Le développement de la faïence en Europe

Cette faïence stannifère, née au VIIIe siècle de notre ère près de Bagdad, se répand rapidement en Afrique du Nord, et dans tout l'empire abbasside, avant de gagner l'Espagne et l'Italie. La production en France semble apparaître à Marseille au début du XIIIe siècle, puis en Avignon à l'époque des Papes, au XIVe siècle. Des fouilles archéologiques ont démontré la présence d'ateliers de fabrication de carreaux de faïence dans plusieurs lieux du royaume. À la Renaissance, avec les guerres d'Italie, la noblesse découvre la majolique italienne.
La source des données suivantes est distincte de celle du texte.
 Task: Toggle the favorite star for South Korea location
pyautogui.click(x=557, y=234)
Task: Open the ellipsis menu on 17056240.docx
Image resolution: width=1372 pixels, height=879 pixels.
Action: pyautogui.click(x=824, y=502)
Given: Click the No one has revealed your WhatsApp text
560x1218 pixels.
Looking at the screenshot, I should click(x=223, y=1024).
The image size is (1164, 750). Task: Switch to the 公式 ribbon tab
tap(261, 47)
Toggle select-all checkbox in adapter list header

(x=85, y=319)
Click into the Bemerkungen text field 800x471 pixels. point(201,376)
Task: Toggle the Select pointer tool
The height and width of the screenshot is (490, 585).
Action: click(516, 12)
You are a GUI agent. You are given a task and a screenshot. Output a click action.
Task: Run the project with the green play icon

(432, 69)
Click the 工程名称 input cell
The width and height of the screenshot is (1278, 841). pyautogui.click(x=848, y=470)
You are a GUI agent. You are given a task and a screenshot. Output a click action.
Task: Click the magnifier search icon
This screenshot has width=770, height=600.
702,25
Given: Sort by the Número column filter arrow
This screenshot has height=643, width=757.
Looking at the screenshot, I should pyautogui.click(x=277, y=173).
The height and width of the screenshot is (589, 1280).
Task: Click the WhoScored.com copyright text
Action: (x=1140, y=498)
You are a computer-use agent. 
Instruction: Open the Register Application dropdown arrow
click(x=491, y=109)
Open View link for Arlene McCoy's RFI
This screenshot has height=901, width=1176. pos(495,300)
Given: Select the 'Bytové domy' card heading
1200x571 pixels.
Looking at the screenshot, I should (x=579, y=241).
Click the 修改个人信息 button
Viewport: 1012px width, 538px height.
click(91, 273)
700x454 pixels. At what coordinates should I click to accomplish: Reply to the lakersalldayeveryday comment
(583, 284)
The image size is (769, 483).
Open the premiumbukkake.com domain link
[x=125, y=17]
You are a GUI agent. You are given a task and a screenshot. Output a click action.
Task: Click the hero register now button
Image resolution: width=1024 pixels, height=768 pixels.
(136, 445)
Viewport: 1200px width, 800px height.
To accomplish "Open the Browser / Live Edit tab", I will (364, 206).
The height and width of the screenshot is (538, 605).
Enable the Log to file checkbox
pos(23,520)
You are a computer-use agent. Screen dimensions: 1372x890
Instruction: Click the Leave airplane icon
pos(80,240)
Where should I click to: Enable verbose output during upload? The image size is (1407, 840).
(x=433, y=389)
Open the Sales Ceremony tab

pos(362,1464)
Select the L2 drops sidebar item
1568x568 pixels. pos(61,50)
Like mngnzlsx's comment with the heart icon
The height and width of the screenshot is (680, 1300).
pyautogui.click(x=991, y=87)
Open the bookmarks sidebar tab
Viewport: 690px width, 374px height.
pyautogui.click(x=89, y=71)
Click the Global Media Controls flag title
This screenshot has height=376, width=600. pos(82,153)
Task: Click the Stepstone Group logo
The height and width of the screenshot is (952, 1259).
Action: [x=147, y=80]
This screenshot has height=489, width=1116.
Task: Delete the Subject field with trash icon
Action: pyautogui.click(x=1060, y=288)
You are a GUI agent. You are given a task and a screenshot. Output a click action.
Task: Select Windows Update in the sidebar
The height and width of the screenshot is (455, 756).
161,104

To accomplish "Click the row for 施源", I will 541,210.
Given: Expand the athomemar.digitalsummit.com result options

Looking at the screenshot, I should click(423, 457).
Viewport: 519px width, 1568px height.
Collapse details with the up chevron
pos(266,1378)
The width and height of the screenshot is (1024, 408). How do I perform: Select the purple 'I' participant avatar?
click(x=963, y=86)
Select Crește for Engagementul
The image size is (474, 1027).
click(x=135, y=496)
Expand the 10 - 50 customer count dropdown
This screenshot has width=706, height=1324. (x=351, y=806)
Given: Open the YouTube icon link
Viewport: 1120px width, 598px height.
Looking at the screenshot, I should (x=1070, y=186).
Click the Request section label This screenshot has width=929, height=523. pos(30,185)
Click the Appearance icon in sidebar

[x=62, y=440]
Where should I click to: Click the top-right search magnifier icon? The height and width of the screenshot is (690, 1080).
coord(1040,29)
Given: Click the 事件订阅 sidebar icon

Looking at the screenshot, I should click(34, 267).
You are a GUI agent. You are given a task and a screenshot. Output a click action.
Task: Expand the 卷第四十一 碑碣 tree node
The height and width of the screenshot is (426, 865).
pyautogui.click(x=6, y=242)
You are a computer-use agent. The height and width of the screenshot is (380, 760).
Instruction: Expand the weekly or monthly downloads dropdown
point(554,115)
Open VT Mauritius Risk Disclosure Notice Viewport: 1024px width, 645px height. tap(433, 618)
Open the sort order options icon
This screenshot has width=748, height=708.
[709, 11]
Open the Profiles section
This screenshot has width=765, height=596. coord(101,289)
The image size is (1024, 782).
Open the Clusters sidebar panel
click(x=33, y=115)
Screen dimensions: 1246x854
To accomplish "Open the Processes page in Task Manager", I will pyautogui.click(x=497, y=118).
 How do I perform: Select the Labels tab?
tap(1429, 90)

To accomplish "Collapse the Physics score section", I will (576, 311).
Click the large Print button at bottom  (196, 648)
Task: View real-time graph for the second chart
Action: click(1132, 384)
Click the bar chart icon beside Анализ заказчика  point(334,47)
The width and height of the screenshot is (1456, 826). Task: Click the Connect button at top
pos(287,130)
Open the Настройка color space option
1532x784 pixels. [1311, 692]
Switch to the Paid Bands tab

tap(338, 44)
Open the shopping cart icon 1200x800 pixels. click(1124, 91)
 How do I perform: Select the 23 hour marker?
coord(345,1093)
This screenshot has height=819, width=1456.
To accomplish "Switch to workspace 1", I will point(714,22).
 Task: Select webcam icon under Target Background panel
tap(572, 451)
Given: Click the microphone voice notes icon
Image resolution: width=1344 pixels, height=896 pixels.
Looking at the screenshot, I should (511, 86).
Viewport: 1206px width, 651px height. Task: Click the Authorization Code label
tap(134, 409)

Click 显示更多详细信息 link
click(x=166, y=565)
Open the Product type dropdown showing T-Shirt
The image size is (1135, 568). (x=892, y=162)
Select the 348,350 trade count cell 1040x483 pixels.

Des faïenciers italiens arrivent en France : à Lyon dès 1494, puis dans d'autres villes, Nevers, Nîmes... Ils réalisent des plats à la manière de Faenza, ville d'Émilie Romagne et lieu de production important, donnant naissance au terme faïence, qui devient vite un nom commun.

Cette nouvelle céramique gagne tranquillement du terrain aux XVIe et XVIIe siècles. Arrivent les Édits somptuaires de Louis XIV, par lesquels le roi ordonne en 1689, 1699 et 1709, la fonte de la vaisselle en métal précieux, pour renflouer les caisses d'un royaume appauvri par les guerres. « Tout ce qu'il y a de grand et de considérable se mit en huit jours à la faïence… » écrit Saint-Simon dans ses Mémoires, en 1709. Mais c'est surtout l'essor commercial de la France après 1720 qui profite aux établissements industriels que sont les faïenceries. Les premières fabriques apparaissent à Saintes à cette époque, et seront florissantes jusqu'à la fin du XIXe siècle.